Palisade Cartilage Tympanoplasty, an Alternative Surgical Approach for CSOM.

Iran J Otorhinolaryngol

Department of Otorhinolaryngology Head and Neck Surgery, Hamdard Institute of Medical Sciences, New Delhi, India.

Published: July 2022

Introduction: The hearing outcome and graft take in patients of CSOM with sclerotic mastoids were studied using the novel technique of palisade cartilage tympanoplasty. Besides, it was compared with tympanoplasty type-1 above and over the cortical mastoidectomy in both groups.

Materials And Methods: Out of 313 patients of CSOM, 125 had sclerotic mastoid and were included in the study. Palisade cartilage group patients were subjected to palisade cartilage tympanoplasty type-1. While as in the Temporalis fascia group patients, type-1 tympanoplasty was done using temporalis fascia as graft material. These procedures were performed in addition to cortical mastoidectomy done in all cases.

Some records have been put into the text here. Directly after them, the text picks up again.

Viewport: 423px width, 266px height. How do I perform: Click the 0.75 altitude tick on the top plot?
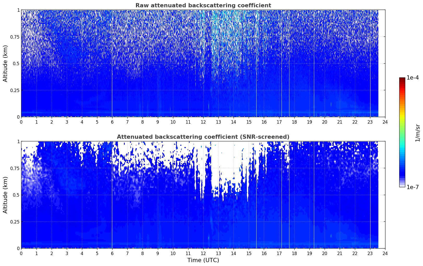coord(15,37)
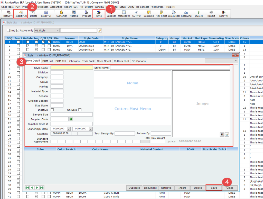Check the On Sale checkbox
The image size is (263, 199).
click(x=80, y=110)
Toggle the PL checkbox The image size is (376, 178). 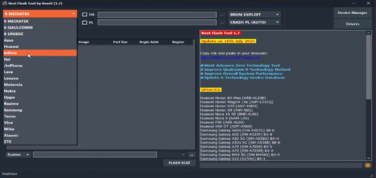[85, 22]
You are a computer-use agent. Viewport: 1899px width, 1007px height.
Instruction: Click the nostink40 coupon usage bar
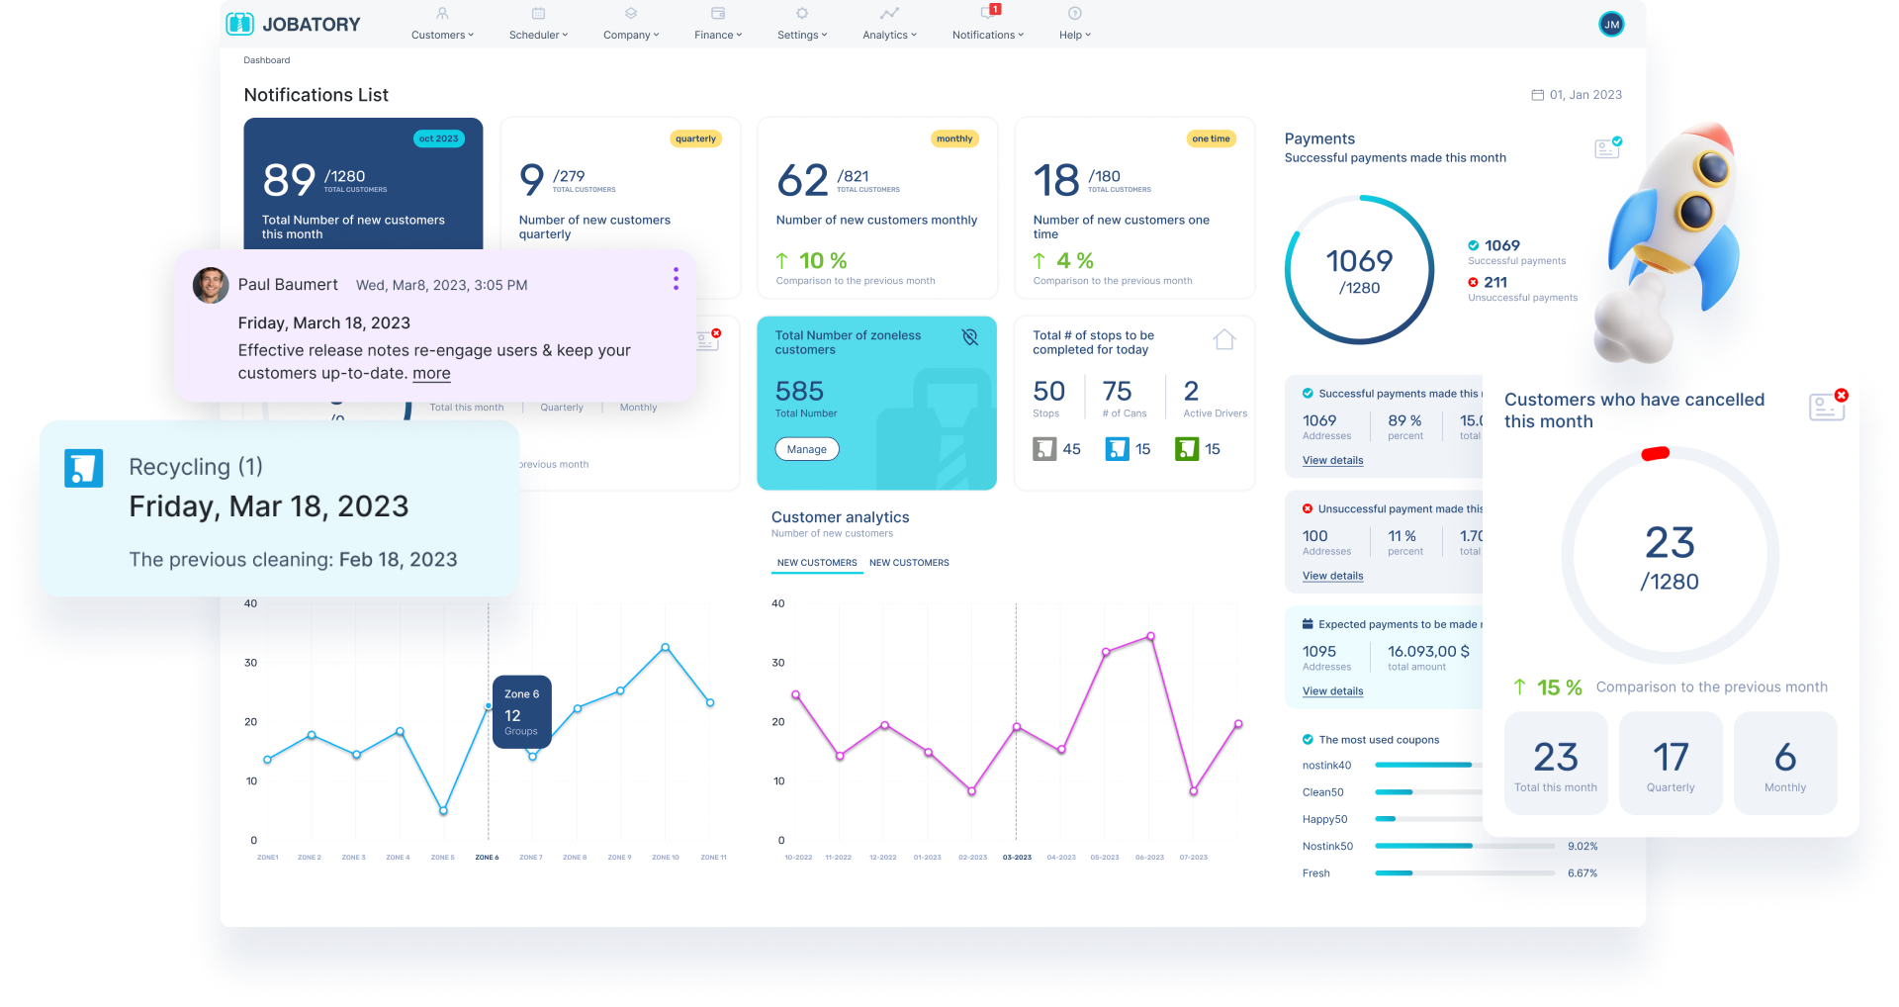(x=1424, y=765)
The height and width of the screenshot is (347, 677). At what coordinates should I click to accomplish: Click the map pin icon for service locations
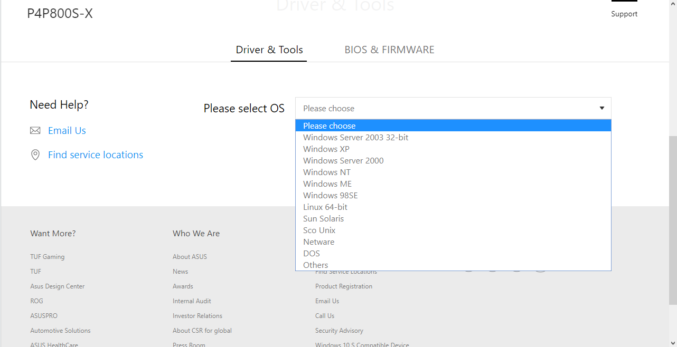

Results: Statistically significant (P<0.001) mean postoperative hearing gain was achieved (> 20 dB) in both the groups with a reduction of AB gap to 13.3 & 11.79 dB, respectively. However, the post-surgery hearing outcomes achieved were similar in both groups (P=0.09). The overall graft take rate of 86% was seen in the Palisade cartilage group. The remaining 14% had graft take failure. The primary graft failure rate was 10% (5/50), and the secondary failure rate within six months of follow-up was 4% (2/50). The Temporalis fascia group graft take rate was higher (92%) than the Palisade cartilage group, with only 4 % (3/75) of cases having a primary graft failure rate. However, these findings (92% vs. 86%) were not statistically significant (P=0.2830).

Conclusions: As the hearing outcomes and graft take rates were comparable in the two groups, the present study highlighted the use of palisade cartilage tympanoplasty in patients of CSOM with sclerotic mastoids as an alternative method to tympanoplasty.